Senescent cells were detected by using Senescence β-Galactosidase staining kit (Cell Signaling Technology Inc.). The cells were washed with PBS, fixed with fixation solution for 10 min at room temperature and incubated with β-galactosidase staining solution at 37 °C overnight. After incubation, cells with blue colour were counted in five randomly selected fields under a microscope and the percentage of positive-stained cells was shown as Mean ± SE from three independent experiments.

Orthotopic animal study

RMF-EG or RMF-shKDM2A cells (5 × 106) were mixed with MDA-MB-231 cells (5 × 106) in 100 μl Hank’s balanced salt solution containing 0.5% Matrigel (BD Biosciences, San Jose, CA, USA). The cells were inoculated into the fourth mammary fat pads of 6-week-old female BALB/cAnN.Cg-Foxn1nu/CrlNarl mice (n = 5 for each experimental group). One week after cell inoculation, tumour growth was monitored and tumour volume was calculated using the equation: tumour volume = (length × width2)/2. After 3 weeks, tumour-bearing animals were euthanised by isoflurane inhalation and euthanised by cervical dislocation. The tumours were isolated and tumour weights were measured.
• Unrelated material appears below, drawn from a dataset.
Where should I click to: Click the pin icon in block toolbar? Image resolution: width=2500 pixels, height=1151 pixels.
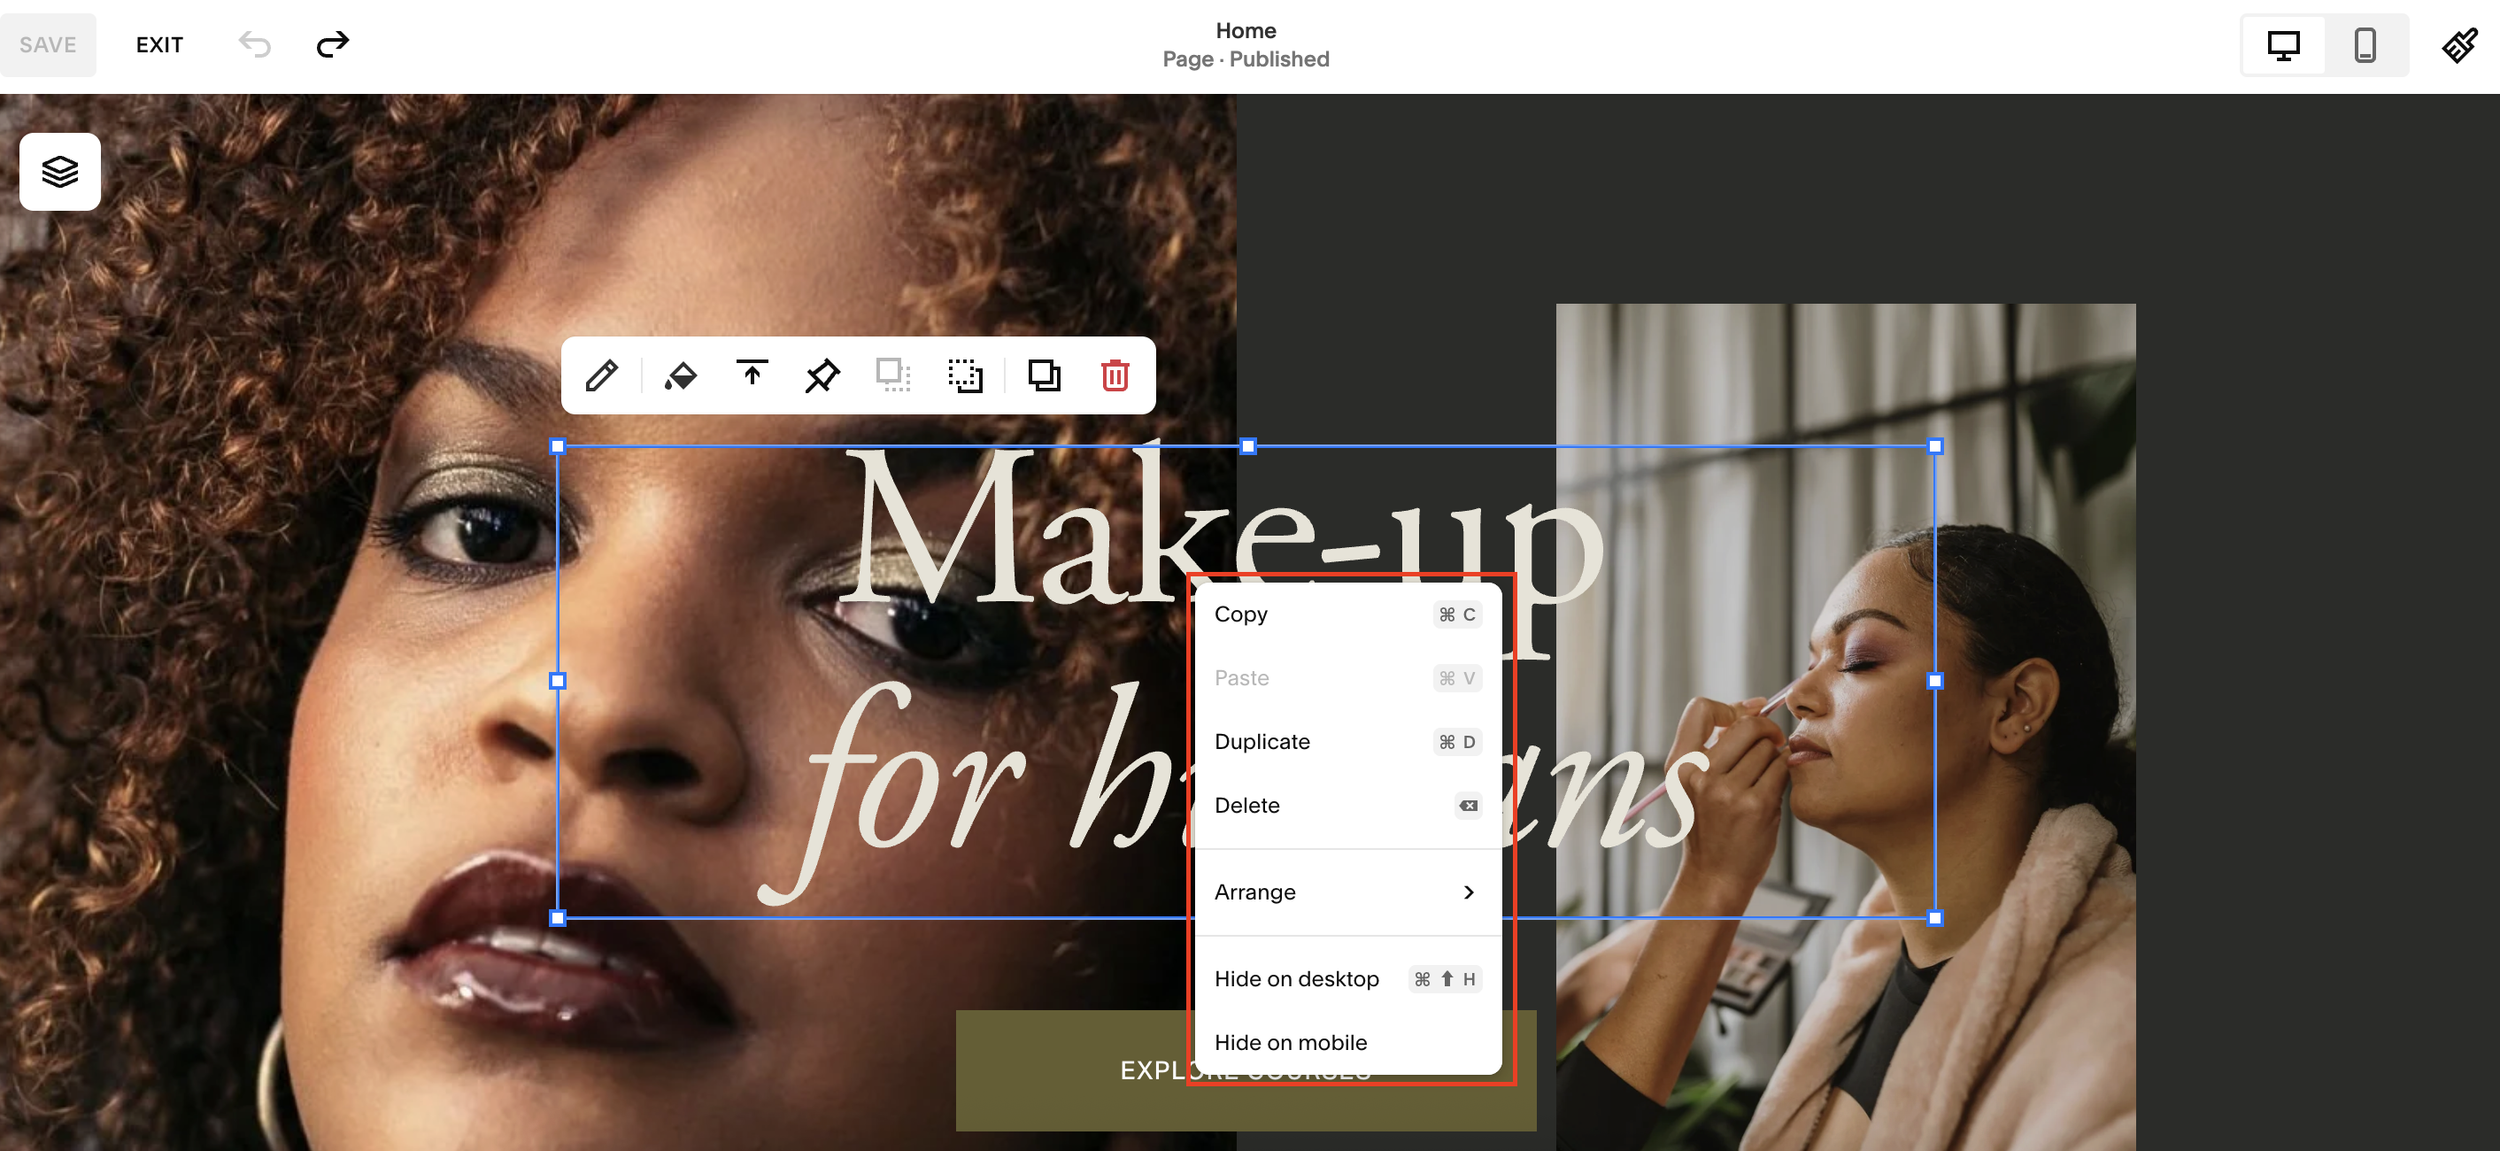pyautogui.click(x=822, y=376)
The statistical difference between experimental groups was evaluated by t-test. Animal use protocol was approved (No. IACUC-106110) by the Institutional Animal Care and Use Committee of National Health Research Institutes.
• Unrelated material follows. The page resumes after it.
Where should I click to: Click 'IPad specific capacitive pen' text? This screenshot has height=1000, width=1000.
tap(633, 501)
Immunohistochemical staining

The expression of KDM2A and PD-L1 proteins was detected by using the immunostaining procedure previously described.14 The quantification of PD-L1- or GLB1-positive CAFs were determined by the mean of four independent views under the microscope. Data are expressed as Mean ± SD from five animals per experimental group.

Flow cytometry

RMF-EG and RMF-KDM2A cells were fixed with 3.7% formaldehyde for 15 min at room temperature. After washing, cells were incubated with anti-PD-L1 antibody conjugated with Alexa Fluor 488 for 1 h at room temperature. Cells were washed and the PD-L1-positive cells were detected with Attune NxT Flow Cytometer (Invitrogen).

γ-H2AX detection

Cells were fixed for 20 min at room temperature with 2% paraformaldehyde. After washing, cells were permeabilised with pre-chilled ethanol 70%, and stored at 4 °C overnight. Cells were washed with PBS and blocked with 5% BSA in PBS containing 0.5% Tween-20 and 0.1% Triton X-100 for 30 min at room temperature. After blocking, cells were incubated at 4 °C overnight with anti-phosph-histone-H2A.X (Ser139) antibody, followed by incubation of the donkey anti-mouse Alexa-488-conjugated IgG. After final washing, the samples were counter-stained with 4’,6-diamidino-2-phenylindole (DAPI). The slides were mounted using mounting medium for fluorescence and observed under the Leica CTR4000 microscope.

Statistical analysis

All experiments were done in triplicate and were repeated two to three times. The t-test was used to compare independent experimental groups in in vitro and in vivo experiments. Two-tailed P values ≤0.05 were considered statistically significant. Statistical analysis was performed using the GraphPad Prism version 5.01 (GraphPad Software, Inc.).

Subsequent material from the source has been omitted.